We welcome many of the recommendations set out in the recent public financial guidance review (PFG). A model based on commissioning the provision of debt advice, money guidance and financial capability services has many strengths and will harness effectively the expertise of organisations working in these areas.

There has never been a time when personal finances have been as complicated as today, and championing financial capability ought to be something the Treasury and DWP are putting significant leadership and resources into. However, we fear that the laudable intent outlined in the PFG proposals will be undermined by the suggested structure and remit of the money and pension guidance bodies.

Our central concern is the intention to create two separate organisations and split delivery between money and pension guidance.

With the move towards greater individual financial freedom and responsibility, decisions about retirement provision and personal finance are becoming inseparable. And with the direction of pension reforms and the Lifetime ISA (LISA), this is driven to a large degree by government policy. The Treasury and DWP should therefore embrace holistic money guidance, rather than artificially separating financial issues that are intrinsically linked.

We therefore call for a single money guidance and financial capability body able to address holistic financial needs including retirement provision.

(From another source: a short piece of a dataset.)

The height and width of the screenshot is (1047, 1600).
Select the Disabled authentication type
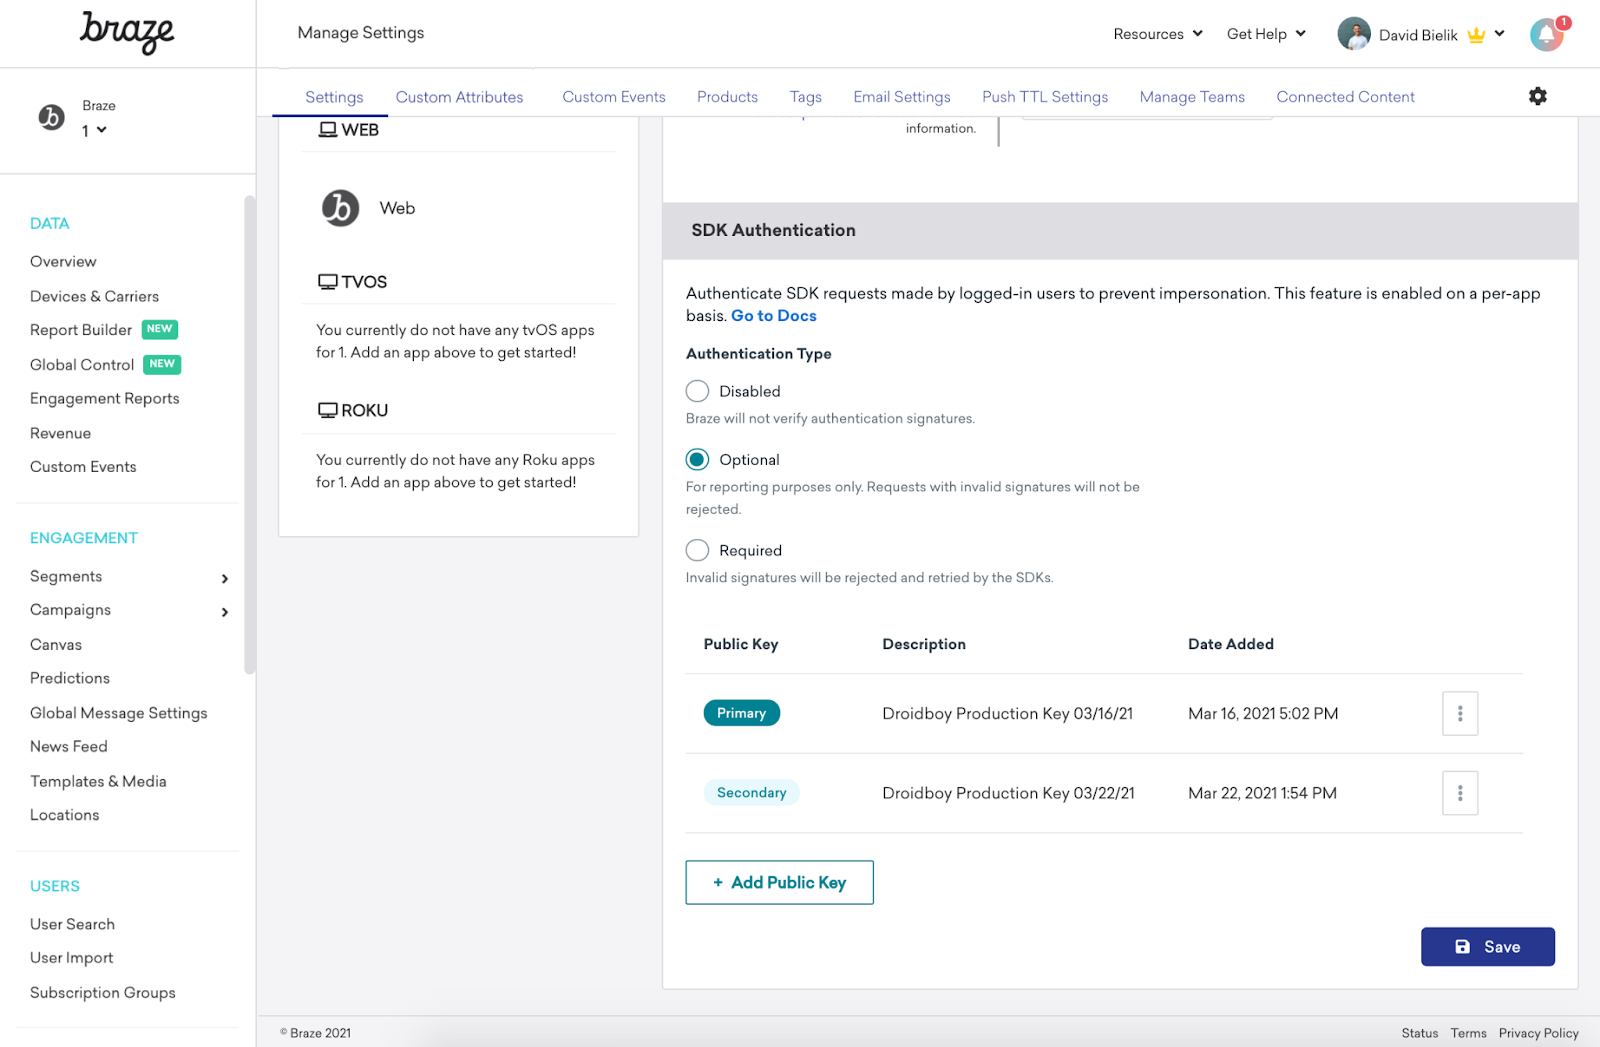coord(697,391)
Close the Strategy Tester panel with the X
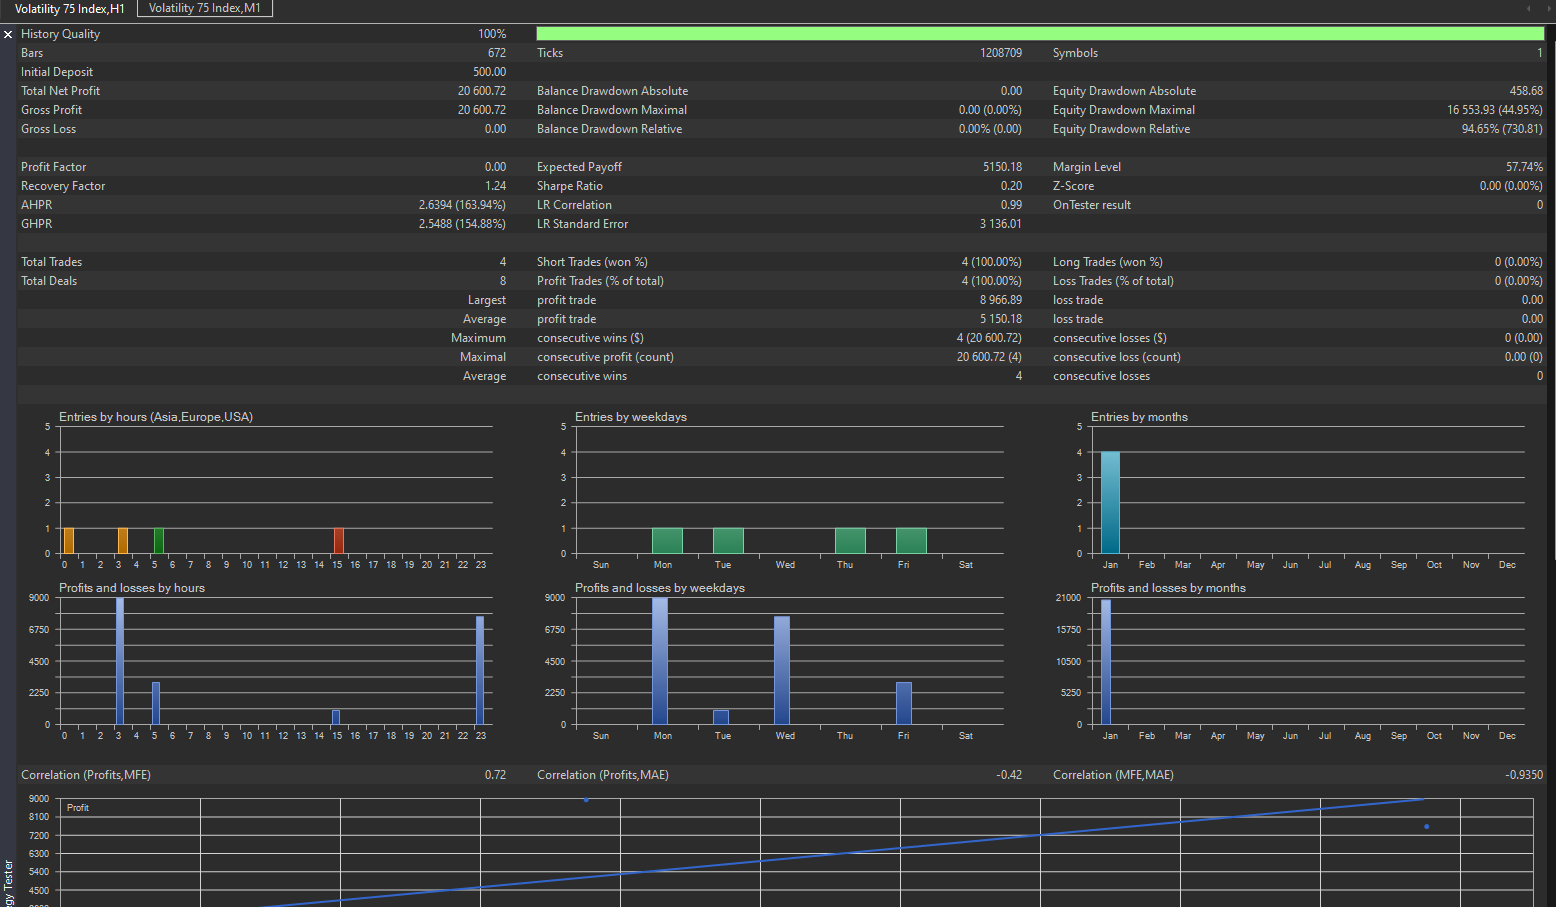 [x=8, y=34]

We make this call for the following reasons:

  • Decisions about retirement provision cannot be separated from budgeting, savings, debt, rent or mortgages – i.e. money guidance
  • Pension reforms such as the LISA mean that the accumulation stage cannot be looked upon in isolation from an individual’s wider financial situation
  • Specific pension guidance will only be of use for a limited cohort of people in the decumulation stage who have no other savings or any debts
  • Inevitable hand-offs between providers will deter customers
  • There will be inevitable duplication and resources will not go as far split between two bodies

A single organisation will not only avoid the pitfalls set out above, but will allow much more to be achieved with the same resources. This includes a broader and more holistic service and the building of one brand that can provide money guidance throughout life. Limited resources would be better spent holistically, rather than building and marketing a brand and website dedicated only to pensions.